Catch Exception high in the call stack- when dealing with n tiers?

Say I have 3 tier app- frontend domain and data access. I have read that it is a good idea to catch exceptions high in the call stack...so if I get a data-access exception, the domain layer merely does a finally, like so
try{
}finally{
//cleans up
}
and lets the data-access exception percolate to the frontend layer. Does this not break layering by making the front-end layer deal with the innards ? I think that each layer should either handler or wrap and throw exception that it cannot handle to its calling layer...
any thoughts ?
Lots of good feedback so far, I'll give you my take.
Rule #1. ONLY catch exceptions you are going to actually handle. By handle, I mean handle in such a way that the client's request can continue. You may catch things long enough to log information (don't abuse this, usually the stack is enough information) or to convert to a different error that propagates easier (ala Runtime based). But, if you can't handle it, don't bother catching it. That's just extra code that is useless and confusing. Even when you log or convert, you end up rethrowing.
Realize that most of the time, you can NOT handle an exception. Truly. Many fail to grasp this. But the reality is, if you get an IOException reading or writing to the disk, game over. That request cannot be completed for the user. If your network is flaky and you can't talk to the database, same thing.
Rule #2. When you do get an exception that you cannot handle, the only thing you can do is try to fail in such a way that it is helpful to the user. This means, log it for later analysis (including original stack/cause), and then report something as helpful as possible to the user. Clean up whatever you must, so that the system remains in a consistent state.
Given that this communication with the end user happens at a very high level, that means you usually have to catch at that level. Most of the time, I find that there is very little value in any exception handling between it's inception point and the top level where you catch it for logging and reporting to the user. I often convert to a form of RuntimeException, but that's only done to ease propagation through the layers.
The biggest and most important thing is to realize that you usually can't handle exceptions, so any code you write for them should be as simple as possible.
I don't think layering is such a pure idea that this breaks it.
Wrapping and rethrowing doesn't add much value either.
What's wrong with having the service layer handle exceptions?
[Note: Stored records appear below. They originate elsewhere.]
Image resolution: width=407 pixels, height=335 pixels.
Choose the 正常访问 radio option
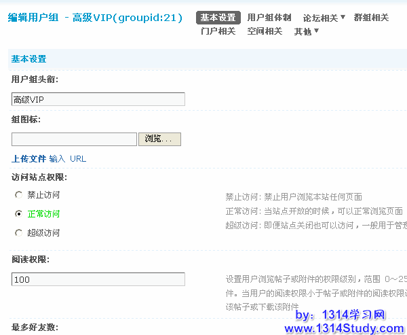tap(18, 214)
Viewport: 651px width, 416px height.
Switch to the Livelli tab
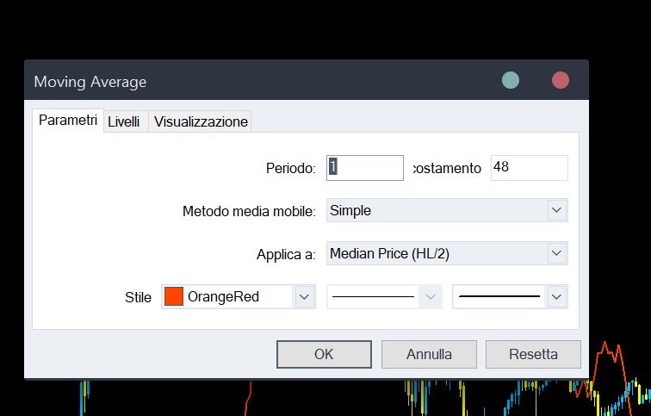(124, 122)
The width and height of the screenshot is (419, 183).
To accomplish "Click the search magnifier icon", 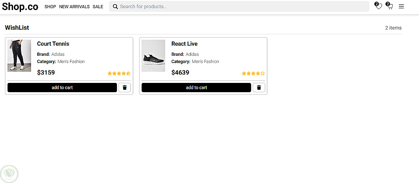I will 116,7.
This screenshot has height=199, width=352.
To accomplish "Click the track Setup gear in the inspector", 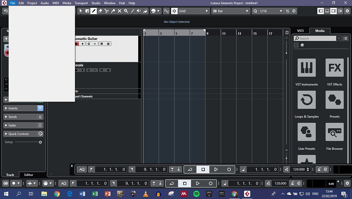I will click(40, 142).
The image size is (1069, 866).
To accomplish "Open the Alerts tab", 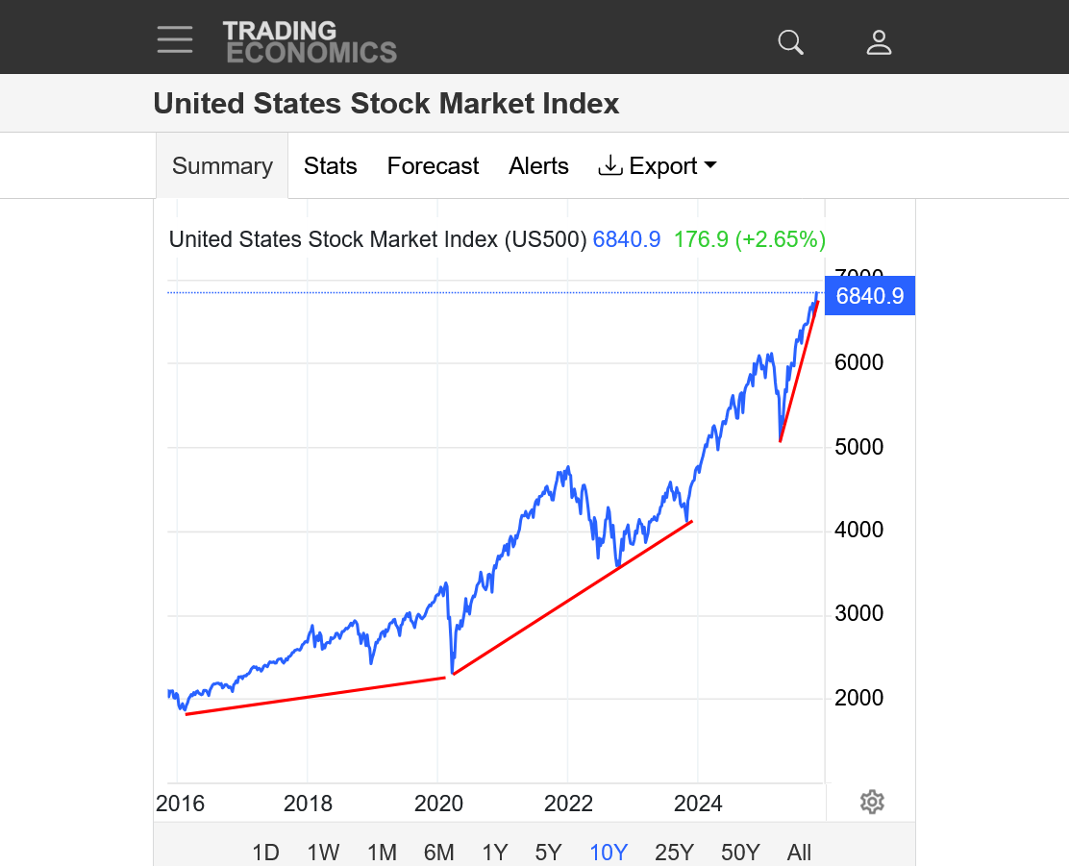I will (x=538, y=166).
That ought to be the end of the line, the last line of defense. This design lets the service log the exception - once and for all - and send a user friendly message to the UI for display.
You generally want to catch exceptions higher in the call stack, but only to the point that is makes sense. If the data level can handle and log the exception and just pass a message back to the front-end then that will keep things simple and more flexible.
Personally, if I need to have a try and a finally then I would like to also catch and do something about the situation there rather than pass it up to the caller. Just keep in mind there are always exceptions to good design rules (normally another rule like KISS).
There are three interlocking problems here.
First, constantly re-wrapping exceptions can be done but what value is it providing? You are just creating more layers around the original exception. I only wrap an exception when I can provide additional information about the exception or when the first exception causes another.
Second, the idea of an exception is to respond that a function can not be completed normally. You should catch the exception at the place where it makes the most sense to deal with the problem. If the code has "another alternative" the exception should be trapped at that point. Otherwise log it for the user or developer to work out.
Third, the try/finally block. These are useful when an exception would cause resources to hang out in a open or allocated state. I always use try/finally to clean up resources that might be left open (my favorite is the Statement/ResultSet from java.sql, a huge memory hog). A really good programmer has a lot of this in their code as a way to recover gracefully without creating huge memory leaks or resource constraints.